Eu vi quando aconteceu. Túlio abriu bem os olhos azuis de forma que parecia até que o planeta Terra havia ficado mais distante na imensidão branca de seus olhos. Ele entreabriu a boca carnuda e prendeu a respiração, caindo em si, lembrando de mim e provavelmente, surpreso por me ver.

Justin? — Ele piscou, a voz quase não saiu e ele ficou como uma estátua feita de cimento na minha frente, endurecendo instantaneamente.

Só que o meu nome é Justina, agora. — Sorri mais abertamente, deixando ele ver os meus dentes que consertei por anos usando aparelho e ficaram perfeitos, sem cirurgia. — Já te falei.
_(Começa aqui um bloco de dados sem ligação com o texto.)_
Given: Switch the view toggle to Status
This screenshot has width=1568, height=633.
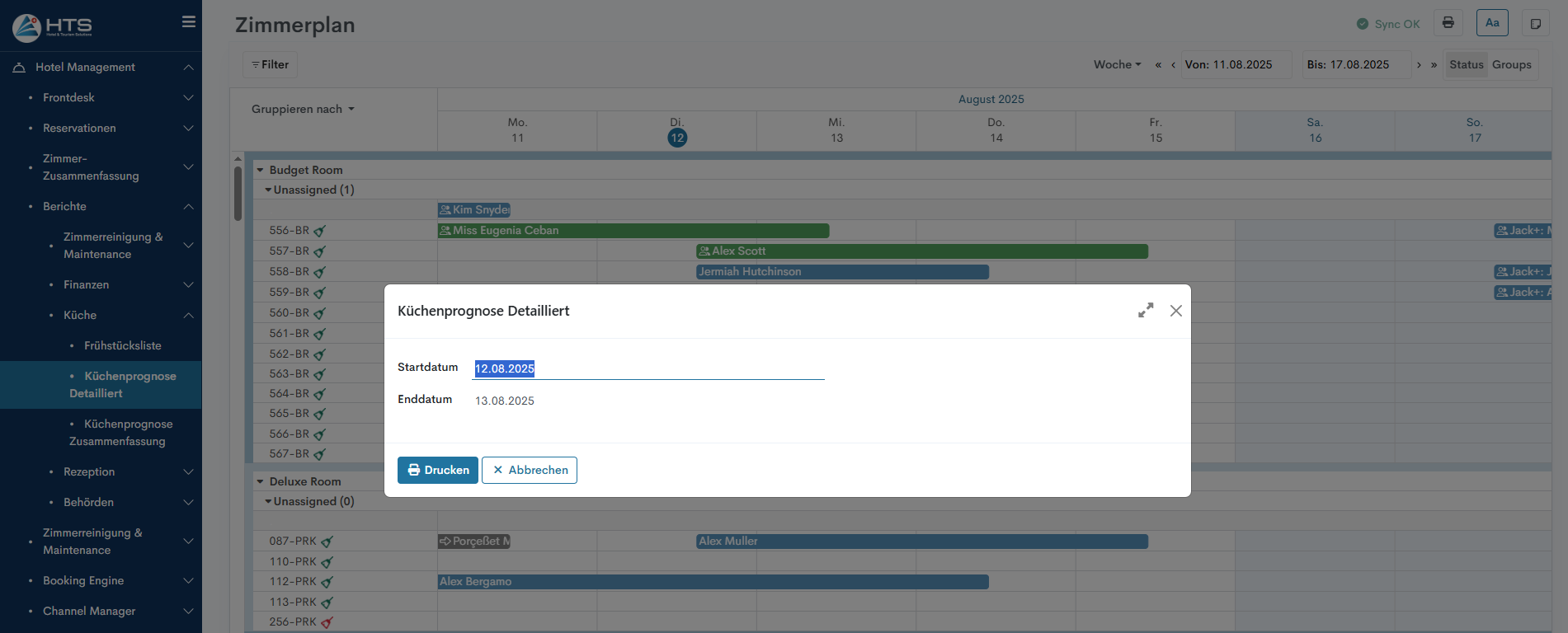Looking at the screenshot, I should click(1466, 64).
Tutu? — Ouvi uma vozinha de mulher atrás de nós. — Quem é essa?

No susto, Túlio desceu as mãos das minhas costas e buscou um pouco de espaço, ele girou um pouco e essa garota apareceu, me escaneando.

Não é uma garota qualquer, é uma garota linda, estonteante, de cabelos curtos sedosos e brilhantes, bem escuros como seus olhos, com pouca roupa, exibindo a pele bronzeada e o corpo escultural com seios enormes. Ela está super bem-vestida e que parece uma modelo ou uma atriz famosa… Não, espera, ela é exatamente uma pessoa muito famosa! Eu já vi uma novela com ela na televisão! E droga, ela tem os dentes muito mais perfeitos que os meus…

Roxane. — Túlio diz, meio enrolando a língua. Ele tosse, passando as mãos na jaqueta do uniforme como se estivessem sujas e depois olha para mim. — Essa é… — E toma uma pausa, que me incomoda. — Esse é… Justin. Aquele cara de quem eu te falei.

Justina, já te falei, meu nome é Justina. E quem é essa?

Essa é Roxane. — Túlio repete, passando o braço pela cintura da garota que apoia as duas mãos juntas no ombro dele, de forma íntima. — Minha namorada.